In Switzerland, the government has said it has frozen asset which possibly belong to Mubarak. There have been unconfirmed reports that he has amassed a fortune running into tens of billions of dollars. Meanwhile, officials in Israel watch the changes in Egypt closely. A senior Israeli official said the country hoped Mubarak’s resignation would bring no change to Israel’s peaceful relations with Cairo. However, the Islamist Palestinian Group Hamas has already called on Egypt’s new rulers to change its policies toward Gaza, hoping they will lift the blockade and open the border crossing.
Our own president has also been watching the news coverage and learned of Mubarak’s decision to resign during an Oval Office meeting. Vice President Joe Biden called it “a historic day for the people of Egypt.” President Obama will likely make a statement sometime this afternoon.
Reports this morning saying that Hosni Mubarak had left Cairo did not stop the march of protesters toward the presidential palace following Friday’s mid-day prayer. (It’s only 11:30am here but you have to remember that it is late afternoon in Egypt.) It was soon clarified that Mubarak and his family had simply flown to a resort in the Red Sea, Sharm el-Sheikh, where Mubarak often spends winters.

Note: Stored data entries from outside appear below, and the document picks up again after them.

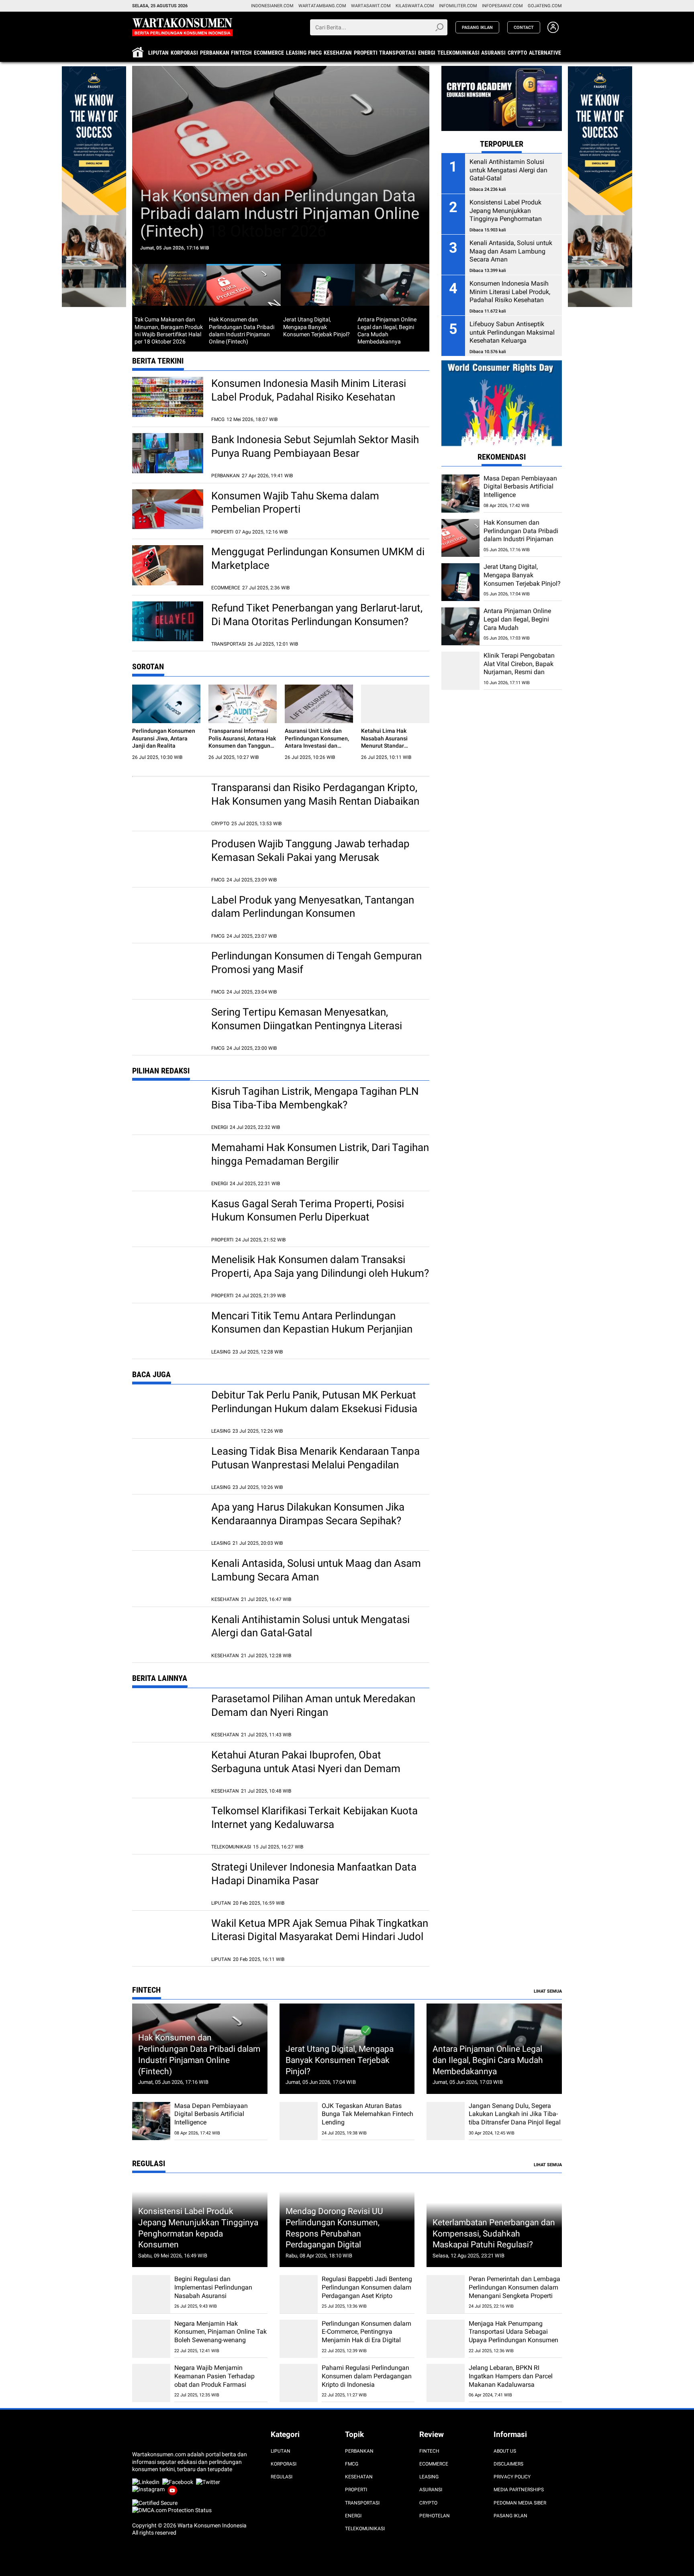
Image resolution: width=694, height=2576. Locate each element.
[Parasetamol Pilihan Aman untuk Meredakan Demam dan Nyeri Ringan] (167, 1712)
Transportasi (397, 52)
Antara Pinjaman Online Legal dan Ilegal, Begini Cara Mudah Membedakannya (517, 623)
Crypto (517, 52)
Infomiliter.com (458, 5)
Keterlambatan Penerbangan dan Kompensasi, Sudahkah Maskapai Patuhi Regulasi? (494, 2233)
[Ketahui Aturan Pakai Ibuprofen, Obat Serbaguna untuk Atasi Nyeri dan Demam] (167, 1768)
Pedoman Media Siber (520, 2503)
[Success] (94, 70)
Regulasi (281, 2477)
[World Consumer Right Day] (501, 404)
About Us (505, 2451)
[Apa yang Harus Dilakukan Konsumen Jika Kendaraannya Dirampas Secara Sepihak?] (167, 1521)
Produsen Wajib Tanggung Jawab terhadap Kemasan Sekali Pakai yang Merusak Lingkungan (310, 857)
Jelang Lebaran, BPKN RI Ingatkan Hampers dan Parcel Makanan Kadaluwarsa (511, 2376)
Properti (366, 52)
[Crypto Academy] (501, 69)
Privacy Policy (512, 2477)
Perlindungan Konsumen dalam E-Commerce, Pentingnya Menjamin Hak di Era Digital (366, 2332)
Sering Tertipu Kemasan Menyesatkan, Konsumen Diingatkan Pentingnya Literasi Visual (306, 1025)
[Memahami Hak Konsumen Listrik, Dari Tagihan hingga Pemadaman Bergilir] (167, 1161)
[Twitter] (209, 2482)
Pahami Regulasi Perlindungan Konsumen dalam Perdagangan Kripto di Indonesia (367, 2376)
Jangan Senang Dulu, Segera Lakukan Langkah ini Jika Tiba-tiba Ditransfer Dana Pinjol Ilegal (515, 2114)
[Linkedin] (147, 2482)
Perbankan (214, 52)
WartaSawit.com (371, 5)
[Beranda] (182, 26)
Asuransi (493, 52)
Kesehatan (338, 52)
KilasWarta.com (415, 5)
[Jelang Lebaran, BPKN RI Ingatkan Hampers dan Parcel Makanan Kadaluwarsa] (446, 2383)
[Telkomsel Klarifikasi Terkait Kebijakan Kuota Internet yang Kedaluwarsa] (167, 1824)
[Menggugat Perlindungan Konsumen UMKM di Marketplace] (167, 565)
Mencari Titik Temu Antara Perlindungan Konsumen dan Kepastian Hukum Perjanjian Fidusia (311, 1329)
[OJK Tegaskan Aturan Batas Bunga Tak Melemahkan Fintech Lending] (299, 2121)
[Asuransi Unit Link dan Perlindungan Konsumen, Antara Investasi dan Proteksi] (319, 704)
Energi (426, 52)
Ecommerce (269, 52)
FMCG (315, 52)
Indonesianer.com (272, 5)
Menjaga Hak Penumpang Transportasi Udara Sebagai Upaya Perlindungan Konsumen (513, 2332)
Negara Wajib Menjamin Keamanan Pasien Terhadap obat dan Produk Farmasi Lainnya (214, 2380)
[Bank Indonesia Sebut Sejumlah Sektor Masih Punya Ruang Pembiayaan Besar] (167, 453)
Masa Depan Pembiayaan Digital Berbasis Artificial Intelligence (520, 486)
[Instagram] (149, 2489)
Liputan (158, 52)
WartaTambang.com (322, 5)
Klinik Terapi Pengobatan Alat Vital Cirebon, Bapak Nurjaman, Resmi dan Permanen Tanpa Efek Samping (519, 672)
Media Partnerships (519, 2489)
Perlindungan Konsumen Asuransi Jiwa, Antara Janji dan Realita (163, 738)
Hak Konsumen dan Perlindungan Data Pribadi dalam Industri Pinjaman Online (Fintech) (279, 213)
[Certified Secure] (155, 2503)
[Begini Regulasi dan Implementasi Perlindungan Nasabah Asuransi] (151, 2294)
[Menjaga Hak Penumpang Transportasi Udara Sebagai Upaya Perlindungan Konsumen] (446, 2339)
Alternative (545, 52)
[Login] (553, 31)
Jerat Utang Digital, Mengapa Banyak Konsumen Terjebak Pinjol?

The Armed Forces Supreme Council is the military’s top body and has already vowed today to lift the country’s 30 year state of emergency when the “current situation has ended,” and promised to guarantee a free and fair presidential election. The Supreme Council has already stressed “the need to resume orderly work in the government installations and a return to normal life, preserve the interests and property of our great people.” It will remain to be seen how they handle the void left by Mubarak’s resignation. Omar Suleiman might just step into his place and I don’t think the Egyptian people realize that the new Vice President might not be any better than what they had before.
For weeks protestors on Tahrir Square have been chanting “the people and the army are one” and the military has played a great part in ousting Mubarak and keeping the general tone of the protests peaceful. But only time will tell to what extent the military and the citizenry share the same idea about how Egypt should be governed.